Beatris Turner has a compassionate and loving heart and the will to help those in need whether it’s by volunteering at Shands at Alachua General Hospital or feeding the homeless or helping at the Old Jerusalem Baptist Church in Monteocha.
“You’d want Beatris on your team if you were experiencing an illness or a stressful situation,” said Constance Keeton, director for volunteer and community resources at Shands at AGH. “She has a very warm personality and is a soothing person to be around. She has a great smile.”
Turner, a Gainesville resident and a volunteer at Shands at AGH for three years, helps patients in many ways, including delivering their mail, taking them flowers, running little errands, or just visiting, talking and comforting them.
“She (Turner) works with patient services, delivers cards and flowers,” said Keeton. “She also works in the surgical waiting room. She is very involved with patients and patient’s families.”
“When they (seniors) are sick, we take them flowers to cheer them up,” said Turner, “and to let them know we’re thinking of them.”
From noon-4 p.m. on Mondays, Turner volunteers in the surgical waiting room. There, she answers the telephone, serves as a connection from the doctors to the patients, and lends a compassionate and listening ear to families who are worried because their loved ones are in surgery.
During a recent Monday, Turner was at her post at the surgical waiting room comforting Annie Williams, whose sister was having surgery.
“She (Turner) is my guardian angel,” said Williams. “She gives me good advice.”
Turner said she tries to be there to provide comfort and encouraging words to the patients’ families.
“Sometimes, just an encouraging word helps. I try to always smile,” said Turner. “When patients hear bad news, I want to be there and to help them.”
On the second Friday of each month, Turner, along with other members of Old Jerusalem Baptist Church, cook and feed the homeless at the St. Francis House.
“Church work is my No. 1 priority,” Turner said.
She also feeds people in the neighborhood who may be needy or who simply like her cooking.
“I always have a crowd around me,” said Turner. “I never turn anyone down. There are a lot of people that are less fortunate than me.

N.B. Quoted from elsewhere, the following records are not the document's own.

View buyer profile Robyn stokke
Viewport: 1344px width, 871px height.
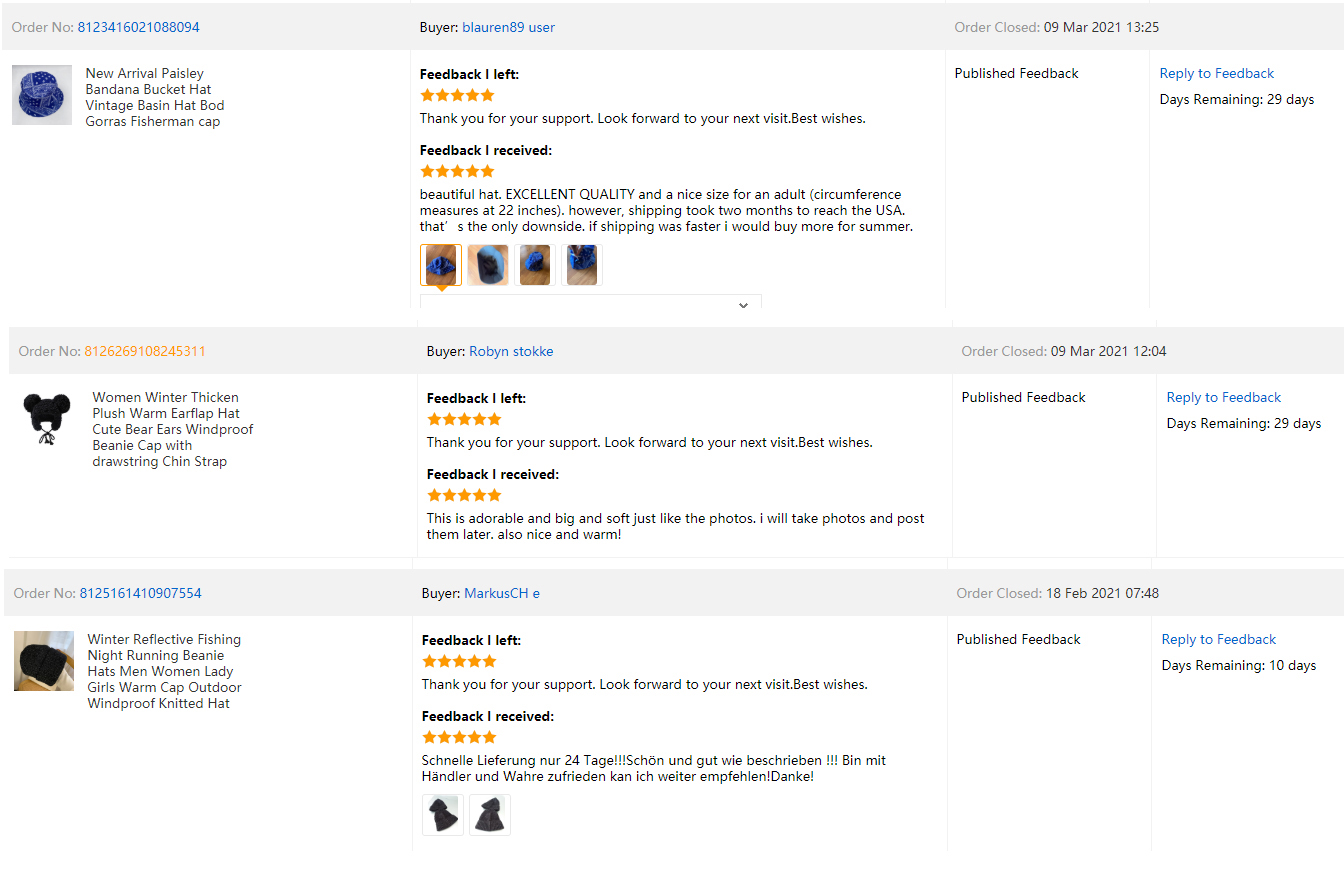click(x=511, y=351)
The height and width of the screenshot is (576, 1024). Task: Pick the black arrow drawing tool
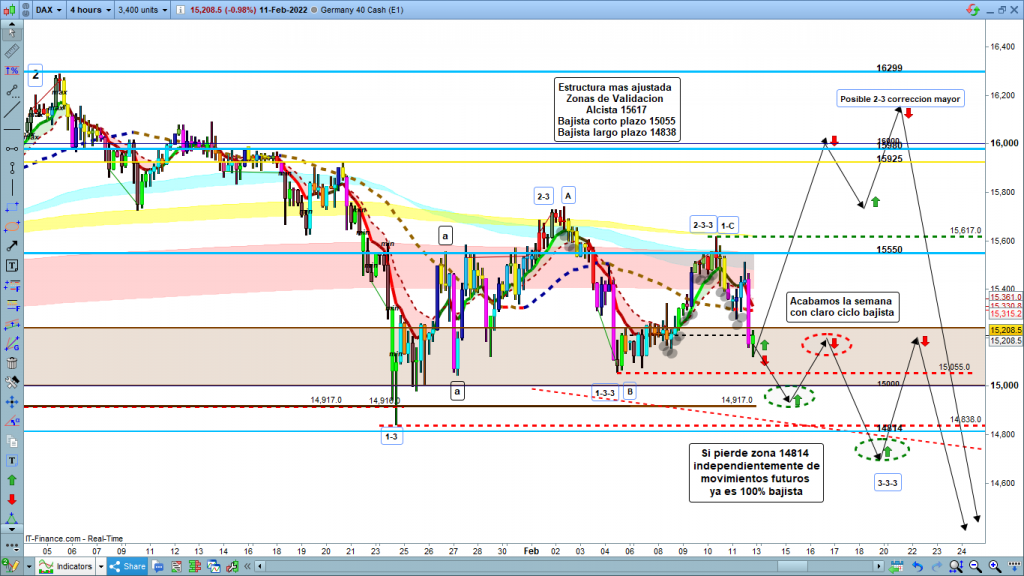(x=11, y=245)
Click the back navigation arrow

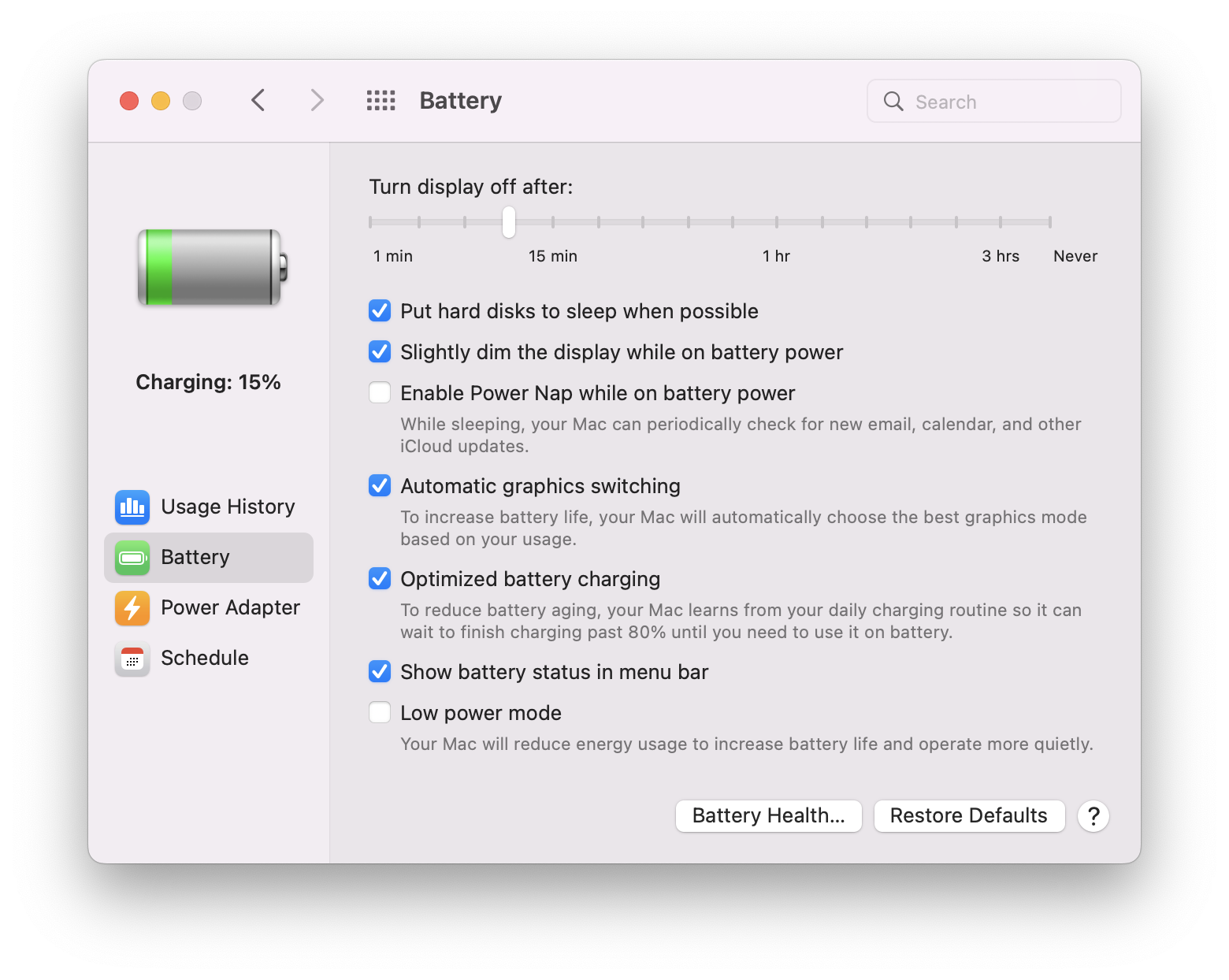(258, 100)
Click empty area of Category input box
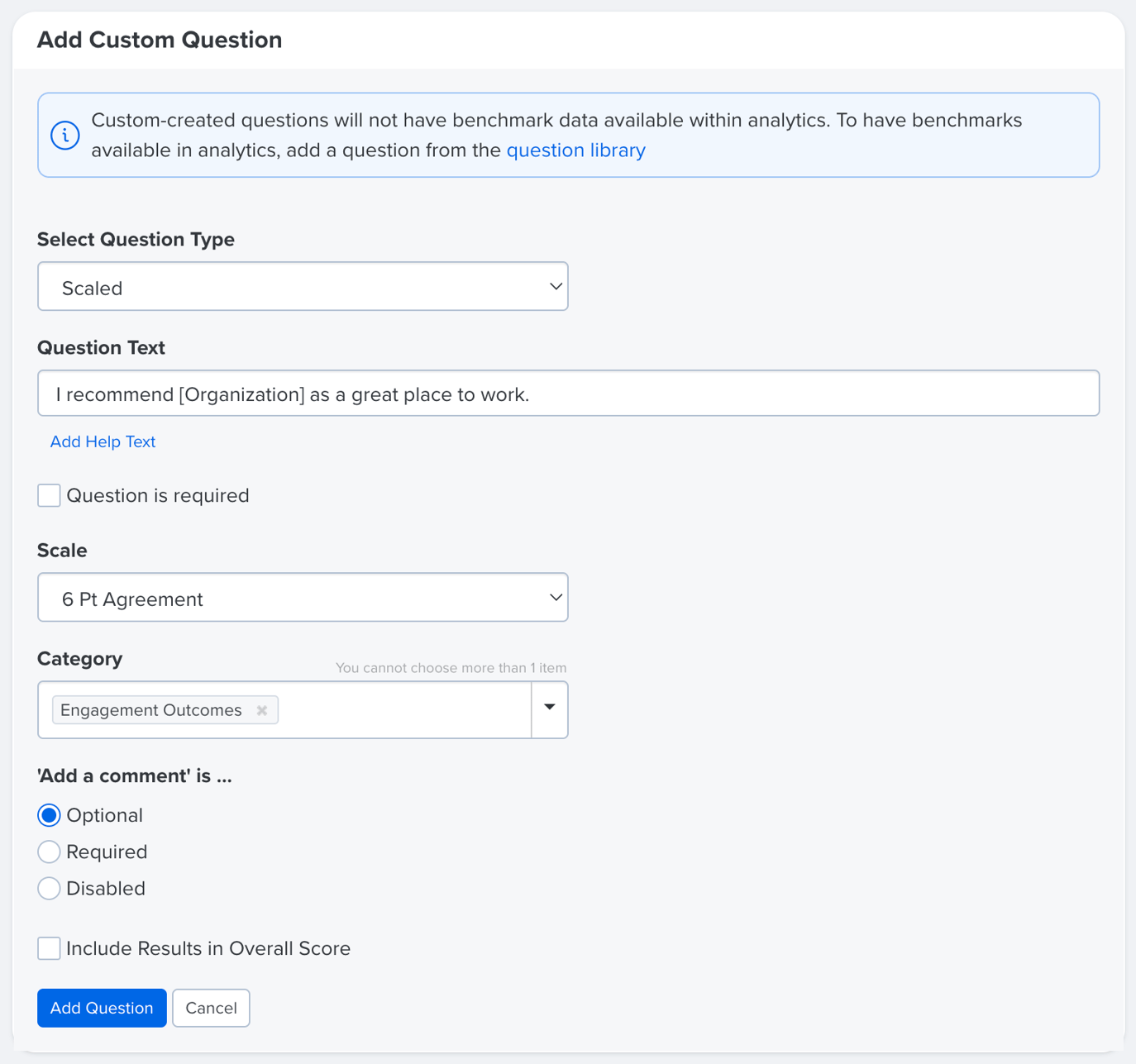This screenshot has width=1136, height=1064. click(x=397, y=709)
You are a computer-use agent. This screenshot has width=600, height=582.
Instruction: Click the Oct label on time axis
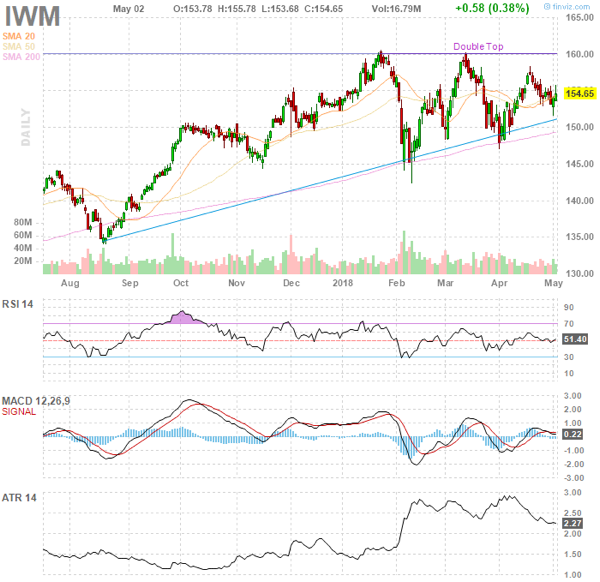(x=181, y=283)
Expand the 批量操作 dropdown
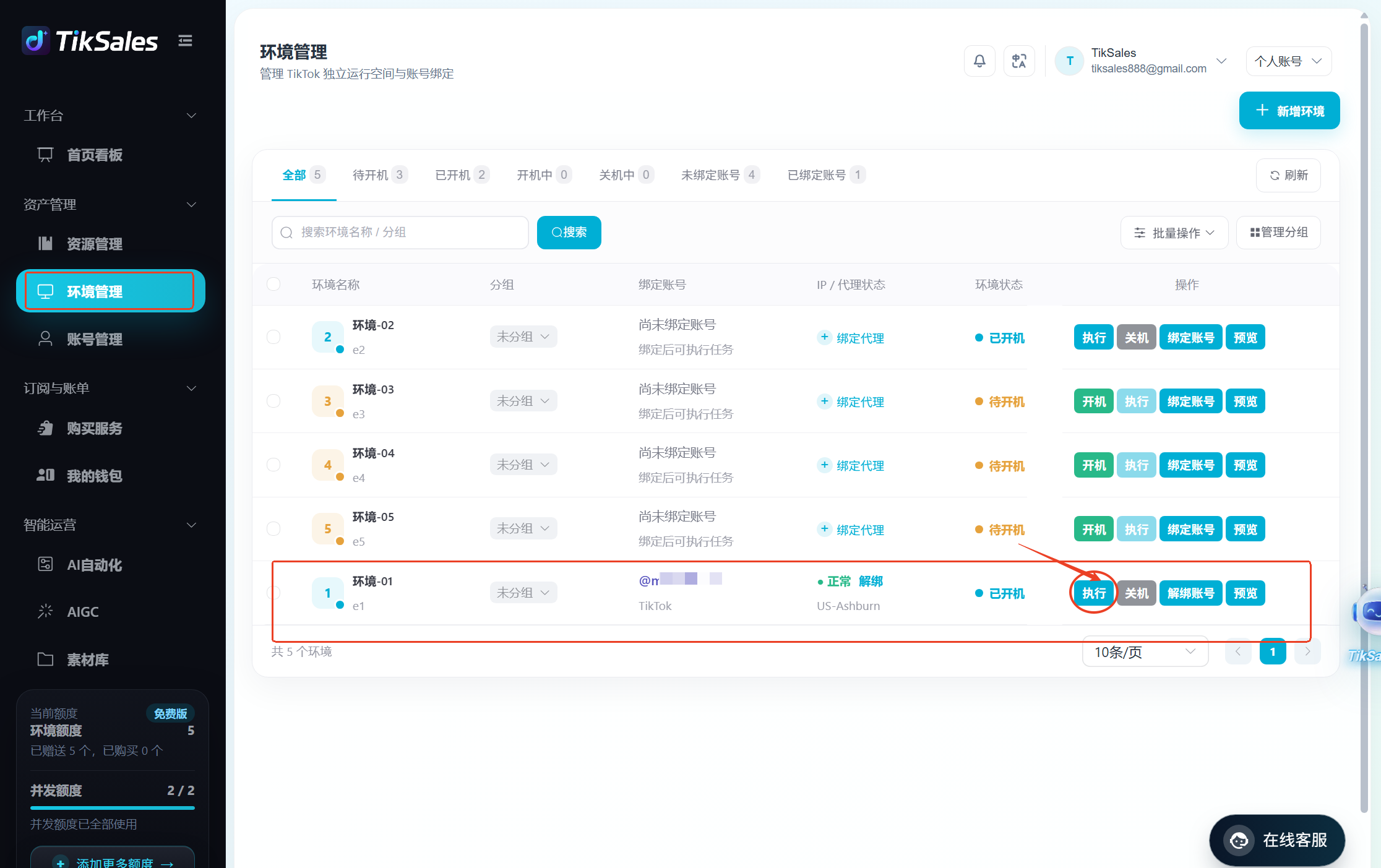1381x868 pixels. tap(1174, 233)
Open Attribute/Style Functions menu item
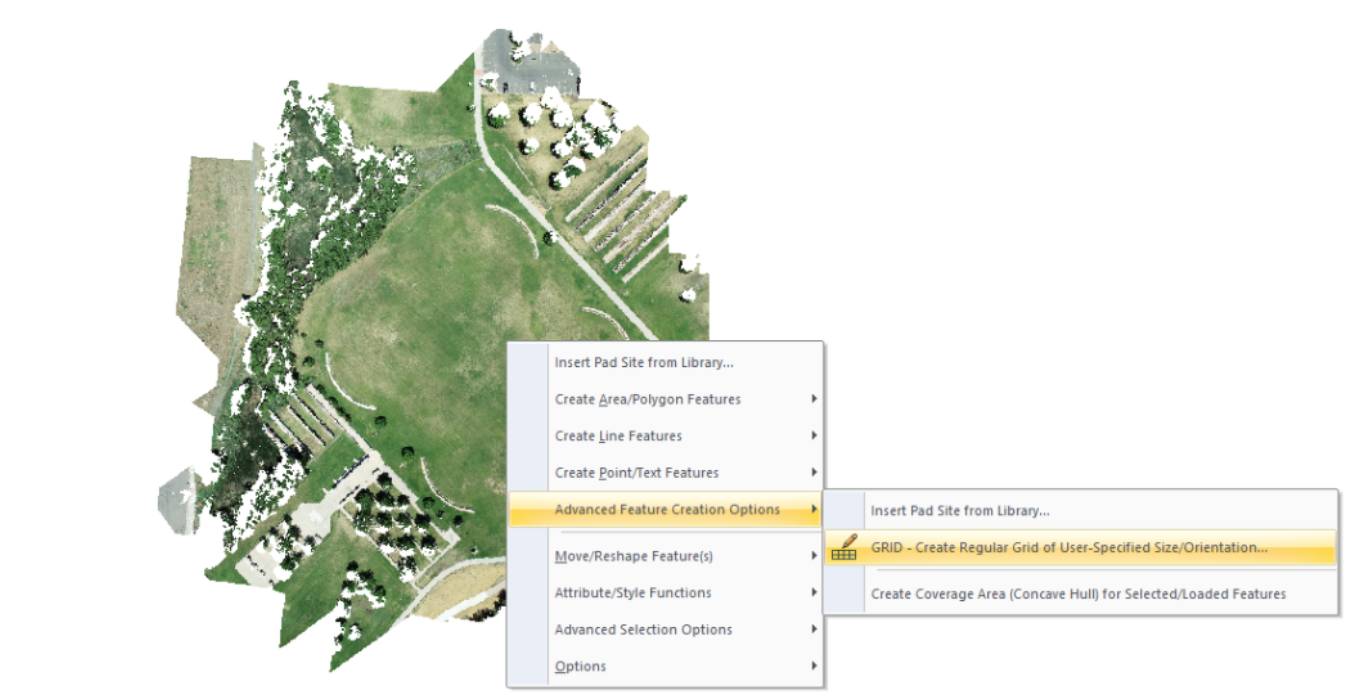The width and height of the screenshot is (1361, 698). 632,593
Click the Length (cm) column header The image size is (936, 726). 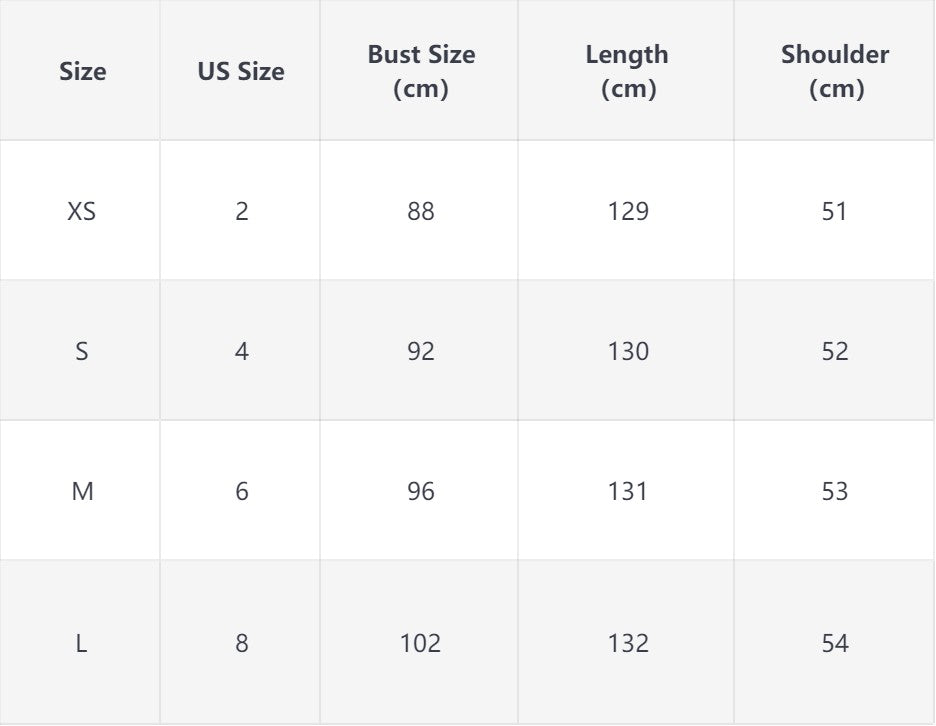click(x=627, y=71)
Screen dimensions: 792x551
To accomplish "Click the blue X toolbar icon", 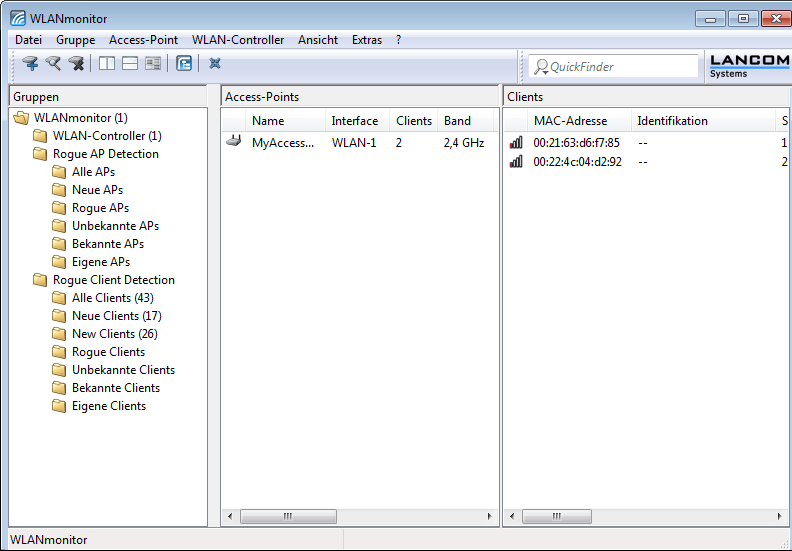I will (215, 64).
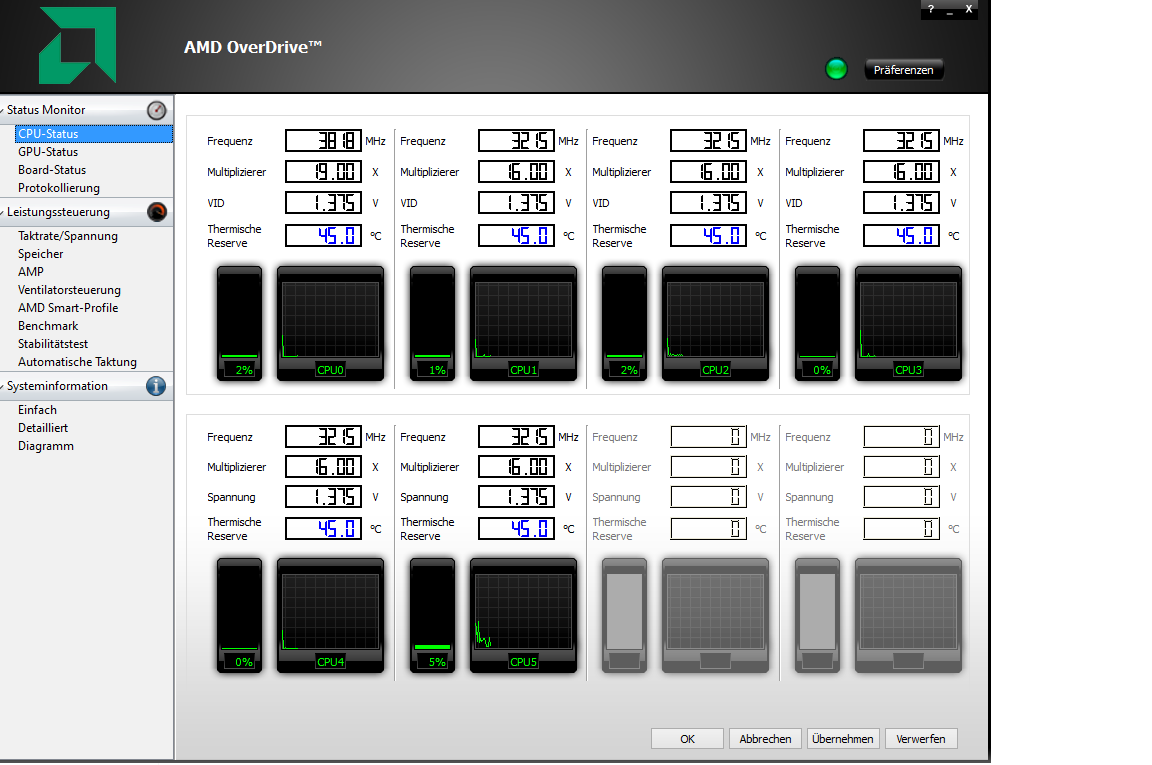Viewport: 1152px width, 765px height.
Task: Open the Präferenzen button
Action: pos(903,70)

I like to cook and share my cooking with people in the community.”
Turner has been married for 49 years to Nathaniel Turner, and they have three children, Lidell McGill, Nathaniel Turner III, and Van Turner, and seven grandchildren. In 1994, Turner retired from Shands, where she worked as a lab technician in the micro-biology department.
Turner, the seventh of 11 children born to Elizabeth and Elijah Gainey, was raised in Brooker and attended school in Alachua. At age 17, she moved to Gainesville.
Her hobbies are cooking and traveling, and she does a lot of both. Turner has traveled to Hawaii, Cancún and Cozumel, in Mexico, and New York. She also has traveled cross-country by train, with stops in New Orleans, Chicago, Denver, Utah and San Francisco.
Janet Jackson, one of Turner’s sisters, said Turner is a “busy retired lady.”
“She (Turner) does a lot of good things for people,” said Jackson. “She volunteers and also helps to take care of her grandchildren.”
For Turner, helping people is just the right thing to do.
“If I can give someone an encouraging word, it makes me happy,” said Turner. “I like helping people, and I can't do that by staying in the house. So, I volunteer.”